● Page text:

DKIM: Message Integrity

What it does: Adds a digital signature to prove the email wasn't modified in transit.

Analogy: It's like a wax seal on a letter. If the seal is broken, you know someone tampered with it.

How it works

  1. You generate a public/private key pair
  2. Public key goes in DNS as a TXT record
  3. When you send an email, your server signs it with the private key
  4. Receiving server uses the public key to verify the signature

Example DNS record

sendpigeon._domainkey.yourdomain.com TXT "v=DKIM1; k=rsa; p=MIGfMA0GCS..."

The record name format is selector._domainkey.yourdomain.com. The selector (like sendpigeon) identifies which key to use—you can have multiple.

What gets signed

DKIM signs specific headers and the body:

  • From address
  • Subject
  • Date
  • Body content hash

If any of these change after signing, verification fails.

Common mistakes

  • Key too short: Use at least 1024-bit keys. 2048-bit is better.
  • Forgetting to rotate: Keys should be rotated periodically. Old keys get compromised.
  • Wrong selector: Make sure you're using the selector your email provider gave you.

DMARC: The Policy Layer

What it does: Tells receiving servers what to do when SPF/DKIM fail, and where to send reports.

Analogy: It's the rule book. "If authentication fails, here's what you should do about it."

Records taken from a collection

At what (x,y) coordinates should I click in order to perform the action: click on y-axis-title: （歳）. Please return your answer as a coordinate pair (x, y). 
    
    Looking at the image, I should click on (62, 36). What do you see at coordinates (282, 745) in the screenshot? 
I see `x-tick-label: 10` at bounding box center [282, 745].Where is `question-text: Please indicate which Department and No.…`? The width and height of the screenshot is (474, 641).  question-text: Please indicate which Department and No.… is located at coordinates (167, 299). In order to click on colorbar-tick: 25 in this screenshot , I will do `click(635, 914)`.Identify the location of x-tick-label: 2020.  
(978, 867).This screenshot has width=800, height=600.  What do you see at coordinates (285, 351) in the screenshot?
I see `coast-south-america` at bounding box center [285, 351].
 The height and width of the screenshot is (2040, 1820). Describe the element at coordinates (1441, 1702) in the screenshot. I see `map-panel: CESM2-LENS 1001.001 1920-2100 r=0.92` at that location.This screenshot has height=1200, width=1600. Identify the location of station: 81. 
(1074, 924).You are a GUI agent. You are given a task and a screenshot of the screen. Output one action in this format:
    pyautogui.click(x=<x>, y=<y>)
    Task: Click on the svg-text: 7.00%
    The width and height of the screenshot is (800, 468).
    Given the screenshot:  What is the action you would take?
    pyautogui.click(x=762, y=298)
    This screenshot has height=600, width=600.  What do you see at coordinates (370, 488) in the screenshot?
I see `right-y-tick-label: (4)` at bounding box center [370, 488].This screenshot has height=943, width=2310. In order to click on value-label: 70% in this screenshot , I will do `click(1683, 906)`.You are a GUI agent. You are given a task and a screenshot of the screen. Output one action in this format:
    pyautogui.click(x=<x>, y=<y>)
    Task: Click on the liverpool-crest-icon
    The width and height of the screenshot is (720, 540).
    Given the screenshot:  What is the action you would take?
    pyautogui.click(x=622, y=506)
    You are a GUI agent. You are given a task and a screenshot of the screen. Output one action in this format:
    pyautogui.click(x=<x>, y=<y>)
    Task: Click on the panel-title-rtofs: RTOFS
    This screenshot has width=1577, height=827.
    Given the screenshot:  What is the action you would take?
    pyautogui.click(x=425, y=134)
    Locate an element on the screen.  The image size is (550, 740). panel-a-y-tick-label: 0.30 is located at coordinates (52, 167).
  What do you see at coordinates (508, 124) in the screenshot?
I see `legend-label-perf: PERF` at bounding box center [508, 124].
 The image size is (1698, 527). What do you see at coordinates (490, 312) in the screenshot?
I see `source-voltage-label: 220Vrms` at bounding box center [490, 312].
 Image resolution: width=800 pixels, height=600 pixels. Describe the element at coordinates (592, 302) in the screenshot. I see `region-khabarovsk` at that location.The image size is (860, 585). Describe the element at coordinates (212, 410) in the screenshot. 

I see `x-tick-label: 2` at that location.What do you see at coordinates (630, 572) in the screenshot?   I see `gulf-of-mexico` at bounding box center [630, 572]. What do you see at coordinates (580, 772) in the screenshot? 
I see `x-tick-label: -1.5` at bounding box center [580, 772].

● Questions on the material:
[A] Rewrite the DKIM text starting at "How it works" and ending at "can have multiple.", putting "secret key" wherever "private key" appears.
[B] Carry on the text about email authentication from where it stops.
The data has nothing to do with what is asked here.

● Solved tasks:
[A]
How it works

  1. You generate a public/secret key pair
  2. Public key goes in DNS as a TXT record
  3. When you send an email, your server signs it with the secret key
  4. Receiving server uses the public key to verify the signature

Example DNS record

sendpigeon._domainkey.yourdomain.com TXT "v=DKIM1; k=rsa; p=MIGfMA0GCS..."

The record name format is selector._domainkey.yourdomain.com. The selector (like sendpigeon) identifies which key to use—you can have multiple.

[B]
How it works

  1. Receiving server checks SPF and DKIM
  2. Receiving server looks up your DMARC policy
  3. If SPF or DKIM fails, server follows your policy (nothing, quarantine, or reject)
  4. Server sends you a report about what happened

Example record

_dmarc.yourdomain.com TXT "v=DMARC1; p=quarantine; rua=mailto:dmarc@yourdomain.com"

Breaking this down:

  • v=DMARC1 - Version 1 of DMARC
  • p=quarantine - Put failing emails in spam
  • rua=mailto:... - Send aggregate reports to this address

Policy progression

Start strict and move gradually:

  1. p=none - Monitor only. See what's happening without affecting delivery.
  2. p=quarantine - Send failures to spam.
  3. p=reject - Block failures entirely.

Don't jump to p=reject immediately. You'll block legitimate email you forgot about.

DMARC alignment

Here's the tricky part. DMARC requires "alignment"—the domain in the From header must match:

  • The domain that passed SPF, OR
  • The domain that signed with DKIM

If your From address is hello@myapp.com, but you send through a service that uses bounce.emailservice.com for SPF... that's a mismatch. You need DKIM alignment instead.

How They Work Together

Email arrives from "you@yourdomain.com"
    │
    ├─► SPF Check: Is sending IP authorized?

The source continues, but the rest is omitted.